At the end of Shakespeare’s Tempest – when all wrongs have been righted – Prospero’s daughter Miranda, who has lived a cloistered life on the island with her father, sees for the first time the scheming noblemen of Milan who were shipwrecked by the storm. ‘Oh, wonder!’ she exclaims, ‘How many goodly creatures are there here! How beauteous mankind is! O brave new world / That has such people in’t!’ Twenty-first-century economists might share her wonder, but without her political naivety. Having been cloistered for seventy years within the confines of Samuelson’s insular Circular Flow diagram and the Mont Pelerin Society’s narrow neoliberal script, we can now start writing a new story simply by picking up a pencil and first drawing the Embedded Economy. And since this big-picture perspective puts the econom
y in context, it is far easier to see some of the big questions that the twenty-first-century economist must tackle. There’s just one thing still missing and that is the play’s protagonist: humanity.
3
NURTURE HUMAN NATURE
from rational economic man to social adaptable humans
Think of the most famous portrait ever painted. It has to be the Mona Lisa, the enigmatic painting by Leonardo da Vinci that is reproduced on postcards and fridge magnets the world over. Leonardo was a master in oils but he was a pioneer of pen-and-ink sketches too. While people-watching in the streets of Milan he invented the art of caricature, those ‘loaded’ portraits that intentionally exaggerate a person’s most distinctive features – be it a bulbous nose or protruding chin – to produce an image that, comic or grotesque, bears an unmistakable likeness to its model.

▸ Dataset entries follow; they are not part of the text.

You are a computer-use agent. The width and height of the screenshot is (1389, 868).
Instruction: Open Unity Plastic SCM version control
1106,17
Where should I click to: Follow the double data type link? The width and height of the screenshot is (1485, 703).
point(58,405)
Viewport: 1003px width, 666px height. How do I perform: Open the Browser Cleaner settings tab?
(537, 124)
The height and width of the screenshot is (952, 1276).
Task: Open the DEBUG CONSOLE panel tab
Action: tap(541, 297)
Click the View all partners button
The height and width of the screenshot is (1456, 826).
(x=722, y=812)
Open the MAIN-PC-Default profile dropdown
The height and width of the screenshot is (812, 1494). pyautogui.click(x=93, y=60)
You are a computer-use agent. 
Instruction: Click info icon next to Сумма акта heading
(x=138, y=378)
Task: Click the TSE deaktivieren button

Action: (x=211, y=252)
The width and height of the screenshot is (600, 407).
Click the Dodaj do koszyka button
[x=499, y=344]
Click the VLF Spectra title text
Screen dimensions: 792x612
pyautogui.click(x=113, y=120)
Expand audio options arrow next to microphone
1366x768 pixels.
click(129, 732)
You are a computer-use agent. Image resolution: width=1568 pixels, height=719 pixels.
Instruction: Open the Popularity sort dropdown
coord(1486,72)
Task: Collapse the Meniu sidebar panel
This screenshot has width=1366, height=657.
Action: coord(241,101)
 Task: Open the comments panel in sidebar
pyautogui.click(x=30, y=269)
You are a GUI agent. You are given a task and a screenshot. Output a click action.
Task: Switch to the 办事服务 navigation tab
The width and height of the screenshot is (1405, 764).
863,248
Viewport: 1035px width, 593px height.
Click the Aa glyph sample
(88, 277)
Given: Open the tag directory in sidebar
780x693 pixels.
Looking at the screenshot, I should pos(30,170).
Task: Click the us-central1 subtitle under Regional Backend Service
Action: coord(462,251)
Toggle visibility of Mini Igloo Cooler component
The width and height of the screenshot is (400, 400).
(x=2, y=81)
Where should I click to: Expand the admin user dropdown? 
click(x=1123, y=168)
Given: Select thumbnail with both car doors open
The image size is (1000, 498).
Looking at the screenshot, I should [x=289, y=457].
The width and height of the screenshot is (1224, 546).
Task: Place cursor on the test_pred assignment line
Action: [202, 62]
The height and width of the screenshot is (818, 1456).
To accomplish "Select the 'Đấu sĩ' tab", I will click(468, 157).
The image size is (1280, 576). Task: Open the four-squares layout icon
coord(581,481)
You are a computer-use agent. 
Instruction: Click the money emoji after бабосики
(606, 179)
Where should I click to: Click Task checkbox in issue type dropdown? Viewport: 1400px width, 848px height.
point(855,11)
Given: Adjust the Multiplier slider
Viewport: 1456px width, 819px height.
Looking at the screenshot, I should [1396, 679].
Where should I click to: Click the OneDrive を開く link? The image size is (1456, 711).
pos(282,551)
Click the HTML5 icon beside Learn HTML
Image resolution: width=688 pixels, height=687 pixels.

The Mona Lisa may top the list of famous portraits but it is far from the most influential one. That accolade belongs to an equally enigmatic yet utterly different character who more closely resembles one of Leonardo’s caricatures. He is, of course, rational economic man, the self-centred depiction of humanity at the heart of economic theory, who is also known as Homo economicus (note how the Latin touch lends him an air of scientific credibility). His image has been drawn and redrawn over two centuries by successive generations of economists, and over time has become so exaggerated and embellished that what had started out as a portrait turned into a caricature and ended up as a cartoon.1 Despite his absurdities, however, rational economic man’s influence goes far beyond fridge magnets. He is the protagonist in every mainstream economics textbook; he informs policy decision-making worldwide; he shapes the way we talk about ourselves; and he wordlessly tells us how to behave. Which is precisely why he matters so much.